KB Detail Page (Maintenance)

The KB detail view is the main “maintenance” screen.

Documents

Typical document operations:

  • list documents in the KB
  • search within documents
  • preview extracted content
  • delete a single document

When previewing a document, look for:

  • missing sections (bad extraction)
  • duplicated content (scrape loops)
  • navigation boilerplate dominating (needs smarter extraction)

Embedded Test Chat

The KB detail page often includes an embedded test chat panel for fast iteration.

Use it to:

  • run 2–3 quick smoke-test questions
  • validate retrieval before sharing the full chat link
  • compare behavior with/without citations (if configurable)

Configuration

Common configuration fields (names may vary by UI):

  • Name / description
  • Language
  • Theme color / icon
  • Hide sources: suppress visible citations in the chat UI
  • Scheduling: automatic re-scrape settings (if available)

Reindexing and Rescraping

These operations exist because content and indexing can drift.

Reindex only

Use reindex when:

  • the stored extracted content is correct
  • you want to rebuild chunking/embedding

Rescrape then index

Use rescrape when:

  • the upstream site/file changed
  • extraction was wrong (missing/garbled text)
  • you updated ingestion settings that affect extraction

Pause / Resume

Pause/resume is useful when:

  • a scrape is taking too long with the wrong settings
  • you need to temporarily reduce system load
  • you want to stop and adjust parameters before continuing

Archiving vs Deletion

Archive

  • removes the KB from the main list
  • keeps it restorable (recommended when you may need it later)

Delete

  • permanently removes the KB and its documents
  • use only when you do not need recovery

Troubleshooting

KB is stuck in scraping or indexing

Check:

  • whether there is a pause control available
  • tracing/pipeline logs for an error or long-running step
  • whether the source URL is slow or blocked

KB is failed

Common causes:

  • unreachable URL / blocked by remote host
  • extraction error (invalid document, unsupported format)
  • indexing error (vector store connectivity, embedding errors)

Recommended workflow:

  1. Open KB detail → look for error message, document counts, and timestamps.
  2. Try rescrape with a smaller scope (less depth, fewer links) if available.
  3. Validate the source URL is reachable from the deployment environment.

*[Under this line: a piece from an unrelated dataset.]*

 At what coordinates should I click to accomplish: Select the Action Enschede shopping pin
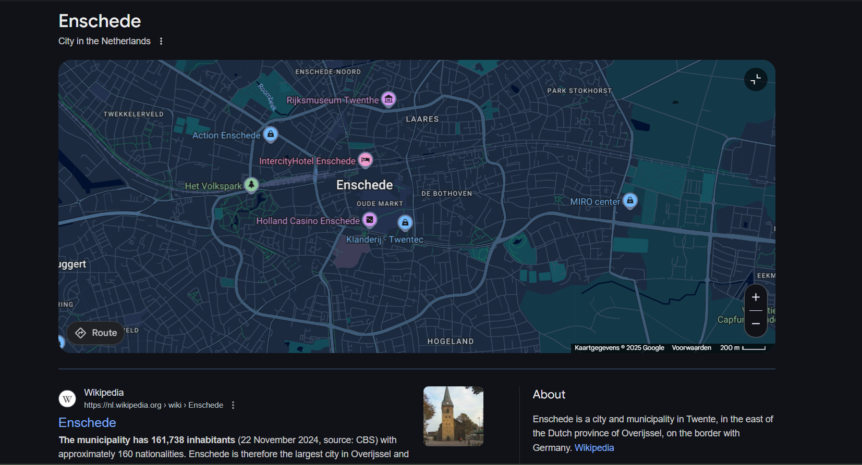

Chat answers are irrelevant

Common causes:

  • content was extracted incorrectly (garbage in → garbage out)
  • KB is too broad or poorly structured (retrieval noise)
  • embeddings/index not aligned with content (needs reindex)

Recommended workflow:

  1. Preview documents to confirm extracted text quality.
  2. Reindex the KB.
  3. Use tracing to inspect retrieved chunks for a query.